Paricalcitol inhibits the wnt/beta-catenin signaling pathway and ameliorates experimentally inducedarthritis

Abstract

Background/aim: The Wnt/beta-catenin pathway has important biological activities, including the differentiation of cells and joint formations. The aim of our study was to determine the effect of paricalcitol on experimentally induced arthritis.

Materials and methods: Type II collagen combined with Freund's adjuvant was applied to induce arthritis in Wistar albino female rats. Paricalcitol (0.3 mu g/kg daily) was subcutaneously injected starting 1 day after collagen applications (prophylactic group) or 1 day after the onset of arthritis (therapeutic group), until day 29.

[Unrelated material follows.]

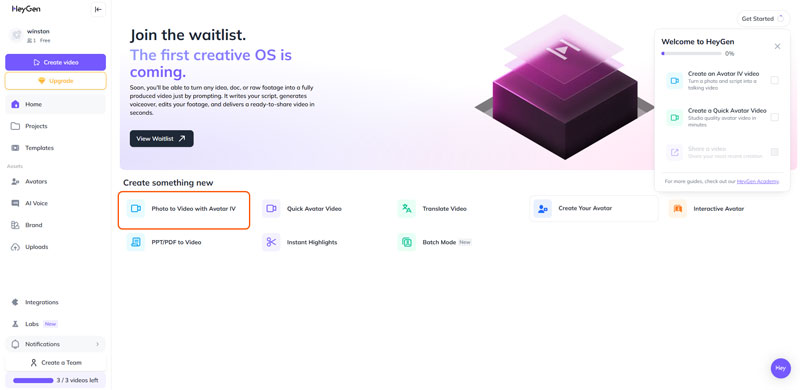The height and width of the screenshot is (390, 800).
Task: Click the Create Your Avatar icon
Action: pos(542,209)
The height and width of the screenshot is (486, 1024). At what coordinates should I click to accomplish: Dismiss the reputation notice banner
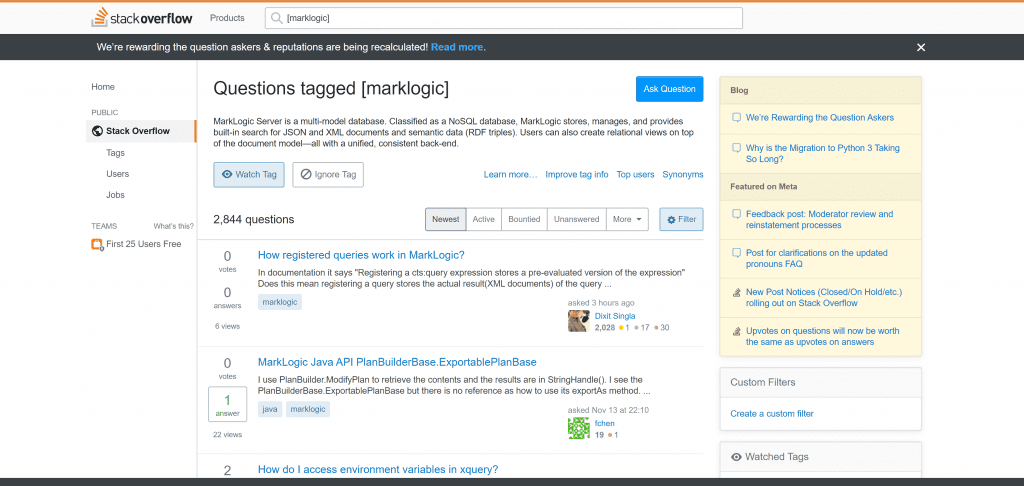pyautogui.click(x=921, y=47)
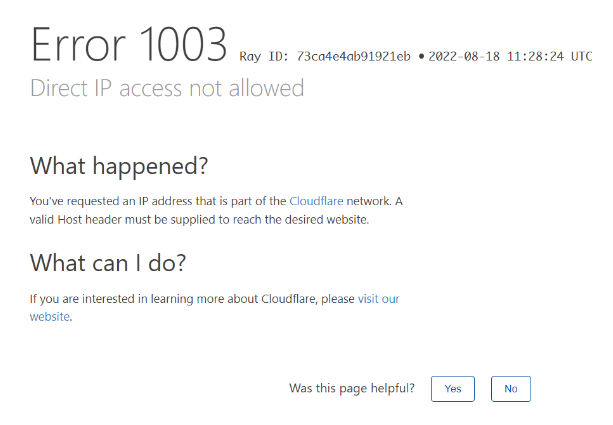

Results: The 29th day arthritis scores were lower compared to the 13th day scores in the paricalcitol groups (P < 0.05), while they were higher in the arthritis group (P < 0.05). Marked cartilage-bone destruction and extensive perisynovial inflammation were detected in the arthritis group. Decreased cartilage-bone destruction and perisynovial inflammation in the paws were observed in the paricalcitol groups. The tissue mRNA levels of DKK1, Wnt5a, and axin-2 were higher in the arthritis group than in the control group. In the paricalcitol groups, mRNA expressions were lower than in the arthritis group.

Conclusion: The present study shows that the Wnt/beta-catenin signaling pathway is active in arthritis. Moreover, paricalcitol ameliorates arthritis via inhibiting the Wnt/beta B-catenin pathway. Paricalcitol and the Wnt/beta-catenin pathway are candidates for research in human rheumatoid arthritis.